* INSTRUCTIONS TO FOLLOW
In the records below, find the line with "Open the emoji smiley picker" and the line with "Task: Attach a video with the film icon"; return exactly those lines and every line between them.

* DATA SHOWN
========

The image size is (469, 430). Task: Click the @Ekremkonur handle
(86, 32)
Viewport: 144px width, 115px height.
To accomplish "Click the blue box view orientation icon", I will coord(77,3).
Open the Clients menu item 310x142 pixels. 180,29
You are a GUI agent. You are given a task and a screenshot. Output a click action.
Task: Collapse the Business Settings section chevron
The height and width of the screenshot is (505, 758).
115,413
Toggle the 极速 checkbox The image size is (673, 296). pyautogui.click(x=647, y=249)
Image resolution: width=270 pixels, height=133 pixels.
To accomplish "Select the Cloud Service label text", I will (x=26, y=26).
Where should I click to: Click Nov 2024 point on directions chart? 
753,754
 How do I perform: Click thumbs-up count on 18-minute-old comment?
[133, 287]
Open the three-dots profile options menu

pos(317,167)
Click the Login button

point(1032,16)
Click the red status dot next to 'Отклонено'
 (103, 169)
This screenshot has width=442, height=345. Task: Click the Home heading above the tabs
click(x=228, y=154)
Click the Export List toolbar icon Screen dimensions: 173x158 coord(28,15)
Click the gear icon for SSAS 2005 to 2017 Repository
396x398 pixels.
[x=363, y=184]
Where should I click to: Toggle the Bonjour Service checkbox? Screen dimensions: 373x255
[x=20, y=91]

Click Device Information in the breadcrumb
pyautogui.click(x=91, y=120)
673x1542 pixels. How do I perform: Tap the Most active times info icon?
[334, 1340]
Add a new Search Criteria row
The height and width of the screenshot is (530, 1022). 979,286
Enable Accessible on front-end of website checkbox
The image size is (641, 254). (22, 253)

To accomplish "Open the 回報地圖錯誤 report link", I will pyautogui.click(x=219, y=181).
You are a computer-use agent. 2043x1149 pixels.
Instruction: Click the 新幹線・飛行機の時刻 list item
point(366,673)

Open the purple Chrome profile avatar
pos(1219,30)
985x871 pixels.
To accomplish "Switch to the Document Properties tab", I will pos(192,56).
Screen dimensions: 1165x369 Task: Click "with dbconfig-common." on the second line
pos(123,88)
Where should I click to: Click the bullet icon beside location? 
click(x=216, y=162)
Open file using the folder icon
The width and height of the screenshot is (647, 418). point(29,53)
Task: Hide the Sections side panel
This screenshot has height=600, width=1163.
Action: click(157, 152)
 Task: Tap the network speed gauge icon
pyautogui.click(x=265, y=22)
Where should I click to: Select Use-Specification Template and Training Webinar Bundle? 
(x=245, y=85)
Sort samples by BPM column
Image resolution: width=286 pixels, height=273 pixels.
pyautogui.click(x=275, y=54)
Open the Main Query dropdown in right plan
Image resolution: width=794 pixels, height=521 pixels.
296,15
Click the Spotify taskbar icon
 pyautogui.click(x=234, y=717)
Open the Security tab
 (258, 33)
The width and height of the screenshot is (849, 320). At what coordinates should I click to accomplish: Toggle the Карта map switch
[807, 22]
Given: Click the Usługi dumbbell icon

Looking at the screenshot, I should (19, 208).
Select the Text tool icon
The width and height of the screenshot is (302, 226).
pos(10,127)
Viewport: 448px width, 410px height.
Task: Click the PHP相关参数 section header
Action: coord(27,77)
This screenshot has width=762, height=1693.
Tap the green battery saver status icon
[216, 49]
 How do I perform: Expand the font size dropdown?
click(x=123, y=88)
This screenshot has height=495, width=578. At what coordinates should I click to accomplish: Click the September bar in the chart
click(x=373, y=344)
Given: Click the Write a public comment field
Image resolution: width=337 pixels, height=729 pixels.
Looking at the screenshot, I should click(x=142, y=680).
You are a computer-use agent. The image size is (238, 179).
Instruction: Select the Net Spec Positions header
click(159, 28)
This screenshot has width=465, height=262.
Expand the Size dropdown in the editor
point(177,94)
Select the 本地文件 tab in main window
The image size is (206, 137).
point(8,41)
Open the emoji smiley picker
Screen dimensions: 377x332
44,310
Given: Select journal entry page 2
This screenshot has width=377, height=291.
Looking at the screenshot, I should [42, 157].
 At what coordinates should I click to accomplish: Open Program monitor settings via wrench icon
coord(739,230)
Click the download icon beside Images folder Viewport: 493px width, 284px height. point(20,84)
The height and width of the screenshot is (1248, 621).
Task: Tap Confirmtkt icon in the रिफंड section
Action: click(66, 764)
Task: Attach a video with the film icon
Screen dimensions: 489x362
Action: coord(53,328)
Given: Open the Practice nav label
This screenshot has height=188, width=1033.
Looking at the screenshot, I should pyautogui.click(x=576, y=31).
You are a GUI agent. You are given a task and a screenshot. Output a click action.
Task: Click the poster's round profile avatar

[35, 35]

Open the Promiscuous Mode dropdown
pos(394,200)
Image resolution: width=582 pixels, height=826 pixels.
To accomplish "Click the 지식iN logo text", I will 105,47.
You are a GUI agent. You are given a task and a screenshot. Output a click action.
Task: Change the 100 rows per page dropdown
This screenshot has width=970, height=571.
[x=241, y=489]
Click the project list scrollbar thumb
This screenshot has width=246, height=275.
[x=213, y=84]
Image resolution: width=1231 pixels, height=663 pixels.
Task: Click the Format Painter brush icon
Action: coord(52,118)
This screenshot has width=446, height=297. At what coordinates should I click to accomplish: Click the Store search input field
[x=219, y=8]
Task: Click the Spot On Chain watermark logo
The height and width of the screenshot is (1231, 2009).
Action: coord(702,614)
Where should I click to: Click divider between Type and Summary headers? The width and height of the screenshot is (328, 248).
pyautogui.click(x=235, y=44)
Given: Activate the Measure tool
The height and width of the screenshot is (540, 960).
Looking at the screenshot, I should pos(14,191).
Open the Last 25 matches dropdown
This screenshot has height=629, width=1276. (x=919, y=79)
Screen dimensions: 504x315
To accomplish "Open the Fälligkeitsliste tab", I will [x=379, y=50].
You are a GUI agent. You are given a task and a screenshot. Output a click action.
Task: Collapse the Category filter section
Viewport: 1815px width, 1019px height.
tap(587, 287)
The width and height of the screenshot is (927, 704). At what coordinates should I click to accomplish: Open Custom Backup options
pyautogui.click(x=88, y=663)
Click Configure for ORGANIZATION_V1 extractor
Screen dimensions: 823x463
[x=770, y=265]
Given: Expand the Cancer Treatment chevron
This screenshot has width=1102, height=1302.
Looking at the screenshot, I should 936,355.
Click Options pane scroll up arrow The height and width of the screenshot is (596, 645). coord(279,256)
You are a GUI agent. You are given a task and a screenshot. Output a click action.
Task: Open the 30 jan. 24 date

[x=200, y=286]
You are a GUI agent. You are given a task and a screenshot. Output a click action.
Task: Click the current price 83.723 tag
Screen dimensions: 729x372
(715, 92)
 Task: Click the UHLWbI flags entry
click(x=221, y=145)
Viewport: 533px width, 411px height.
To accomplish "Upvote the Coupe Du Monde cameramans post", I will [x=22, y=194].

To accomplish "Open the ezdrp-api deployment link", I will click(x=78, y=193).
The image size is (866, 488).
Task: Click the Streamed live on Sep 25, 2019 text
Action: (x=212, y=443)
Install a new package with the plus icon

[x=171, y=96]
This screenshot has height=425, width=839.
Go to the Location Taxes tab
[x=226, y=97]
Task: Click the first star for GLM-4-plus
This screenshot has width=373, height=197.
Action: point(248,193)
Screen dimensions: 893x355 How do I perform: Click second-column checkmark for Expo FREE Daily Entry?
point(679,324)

========

* YOUR RESPONSE
Open the emoji smiley picker
Screen dimensions: 377x332
44,310
Given: Select journal entry page 2
This screenshot has width=377, height=291.
Looking at the screenshot, I should [42, 157].
 At what coordinates should I click to accomplish: Open Program monitor settings via wrench icon
coord(739,230)
Click the download icon beside Images folder Viewport: 493px width, 284px height. point(20,84)
The height and width of the screenshot is (1248, 621).
Task: Tap Confirmtkt icon in the रिफंड section
Action: click(66, 764)
Task: Attach a video with the film icon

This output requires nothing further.